Defendant's motion to controvert the search warrant to the extent that it contained a no-knock" provision is denied. Defendant's contention that because other items such as drug paraphernalia were also targeted by the search and are not easily destroyed, a "no-knock" warrant should not have been issued. The purpose of the warrant was to find evidence of the sale of narcotics, and, more specifically, the drugs themselves. These drugs are readily disposable items, which are precisely the type of case where a "no-knock" approach is necessary.

The Court has the authority to issue a search warrant "without giving notice of the police officer's authority and purpose" (CPL 690.45[7]) if the court is presented with "reasonable cause to believe that (i) the property sought may be easily and quickly destroyed or disposed of, or (ii) the giving of such notice may endanger the life or safety of the executing officer or another person " (CPL 690.35[4][b])

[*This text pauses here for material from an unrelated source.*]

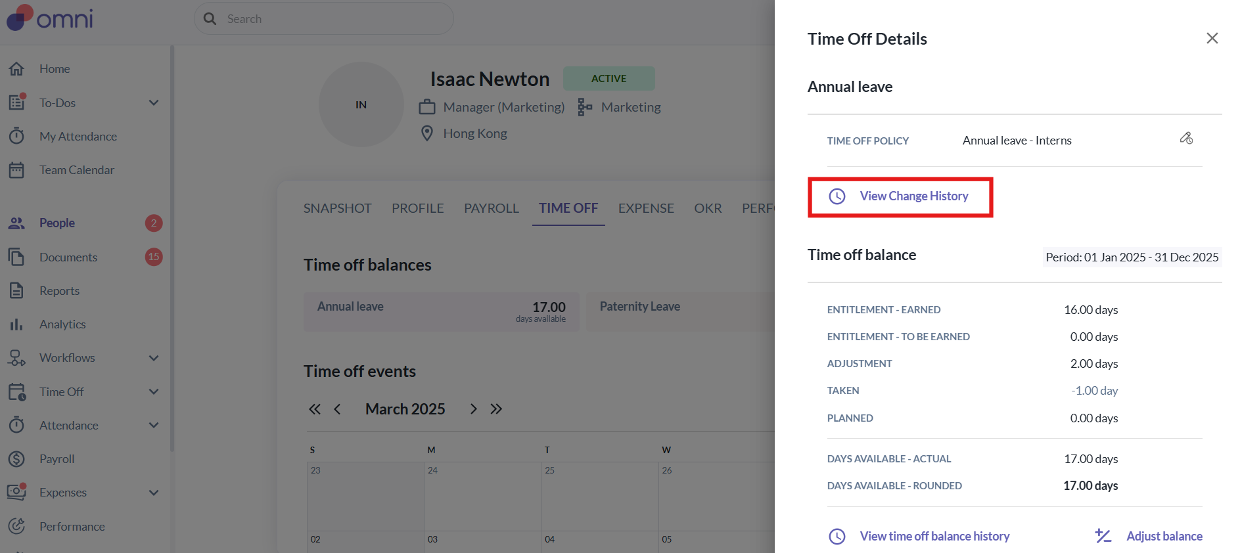The width and height of the screenshot is (1240, 553).
Task: Expand the Workflows sidebar section
Action: pos(154,358)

Furthermore, a seasoned police officer with over six years drug related experience requested that the warrant be executed by entry without prior notice of authority or purpose, because "in view of the fact that the nature of the property sought to be seized is crack cocaine, paraphernalia and/or other evidence that can be easily and readily disposed of or destroyed." See People v Kusse, 288 AD2d 860 (4th Dept 2001) People v Ackerman, 237 AD2d 849 (3d Dept 1997), lv denied 89 NY2d 1087 (1997), People v Skeete, 257 AD2d 426 [1st Dept 1999] where "no-knock" warrants were granted upon similar representations of easily disposable drugs.

Accordingly, the court recited the disposability of the drugs in the order and executed the search warrant order with the "no-knock" provision. This Court sees no reason to question the Order of the sitting judge. A presumption of validity attaches to a search warrant because the information supporting it has already been judicially reviewed and approved ( People v Calise, 256 AD2d 64, 65 [1st Dept 1998]).

Defendant concedes that an Aguilar-Spinelli review is not applicable because both the informant police officer and the confidential informer appeared before a judge, who is charged to make a determination of reliability and knowledge (citing People v Darden, 34 NY2d 177, 181-82 [1974], People v Rodriguez, 182 AD2d 439 [1st Dept 1992]). Where the confidential informant was produced before a magistrate for the application of a warrant that served as a predicate for the warrant, the test is not applicable because the information came from the confidential informant's sworn statement, rather than just hearsay information submitted by a police officer (People v Walker, 244 AD2d 796,797 [3d Dept 1997], citations omitted).

Search warrant applications are often drafted by law officers under stressful and volatile situations, and therefore "should not be read in a hyper technical manner they must be considered in the clear light of everyday experience and accorded all reasonable inferences" (People v Hanlon, 36 NY2d 549, 559 [1975]).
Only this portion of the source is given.